SOUTH FLORIDA’S BEACHES GETTING A BOOST. BUT IT’S TEMPORARY.

he thin sliver of sand on the southern end of Hollywood beach is getting wider by the day.

By Feb. 13, that 1-mile section of beach will be 50 feet wider and 2 feet higher than it was before the sand trucks came.

The battle against sand erosion never ends, experts say, and coastal cities across South Florida are waging an ongoing fight that costs them millions. The cities depend on the beaches for recreation, tourism and the maintenance of real estate values.

Projects that were recently completed or are in the pipeline include:

Bal Harbour Beach: The U.S. Army Corps of Engineers recently dredged 37,000 cubic yards of sand from the Intracoastal Waterway near the Haulover Inlet and pumped it onto Bal Harbour Beach more than a mile away. “They took sand from where they didn’t want it and put it where they did want it,” said Paul Voight, interim beach program manager for Miami-Dade County. The project was completed in December.

Boca Raton finished a $12.5 million restoration of its central and south beach last April. Crews spread 514,000 cubic yards of sand along a 1.45-mile stretch from Red Reef Park to the Boca Raton Inlet. Another mile-long stretch from the inlet to the Deerfield Beach border got 134,000 cubic yards of sand. The central beach project is expected to last 10 years and the south beach restoration will last up to eight years, said Jennifer Bistyga, Boca’s coastal program manager.
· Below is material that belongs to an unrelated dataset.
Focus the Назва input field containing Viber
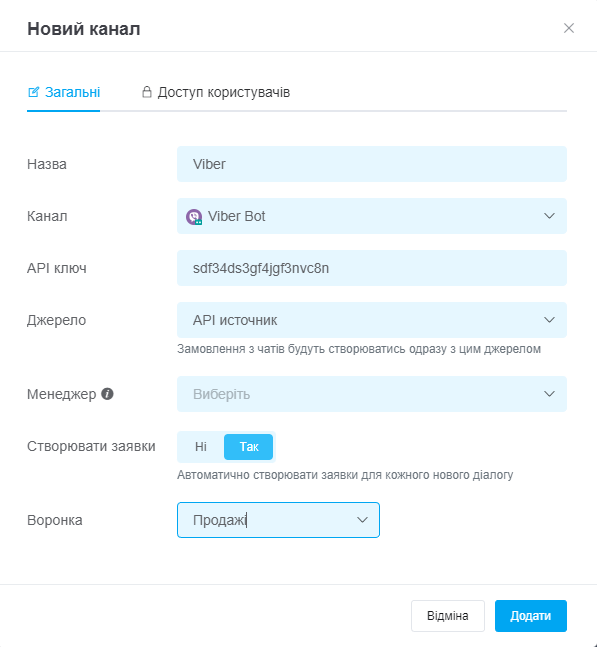Image resolution: width=597 pixels, height=647 pixels. 372,164
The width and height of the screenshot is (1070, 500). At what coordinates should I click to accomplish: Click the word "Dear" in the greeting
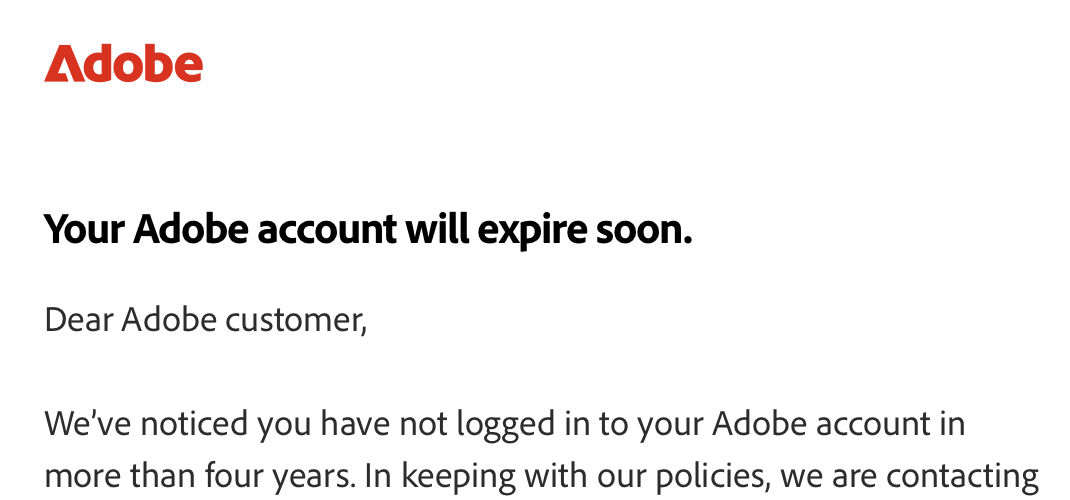(x=78, y=320)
Delray Beach: The last beach restoration was completed in 2014 and city officials are gearing up for another one in 2020.

Jupiter: The town’s last beach restoration was completed in 2015. It’s due for another in 2019.

Northern Broward County: In 2016, a 4.9-mile stretch of beach was replenished from Pompano Beach to Fort Lauderdale. The $55.6 million project was 20 years in the making due to concerns over potential damage to sensitive coral reefs off the coast. A year earlier, a $2.1 million project brought 70,000 tons of sand to Deerfield Beach and Hillsboro Beach after Superstorm Sandy eroded the shoreline.

Ocean Ridge: This coastal town just east of Boynton Beach had its last restoration project in 2014. The next project is planned for 2021.

Sunny Isles Beach: An $8.6 million project that just wrapped up brought 140,000 cubic yards of sand to 4,000 feet of eroded shoreline. The sand was trucked in from a sand mine near Lake Okeechobee.

Broward County’s southern beaches south of Port Everglades are next in line for a major sand restoration project.

The work will likely begin in late 2020 or early 2021, said Nicole Sharp, Broward County’s beach erosion administrator.

More than 150 truckloads of sand are being dumped on Hollywood beach daily as part of a $4 million renourishment project.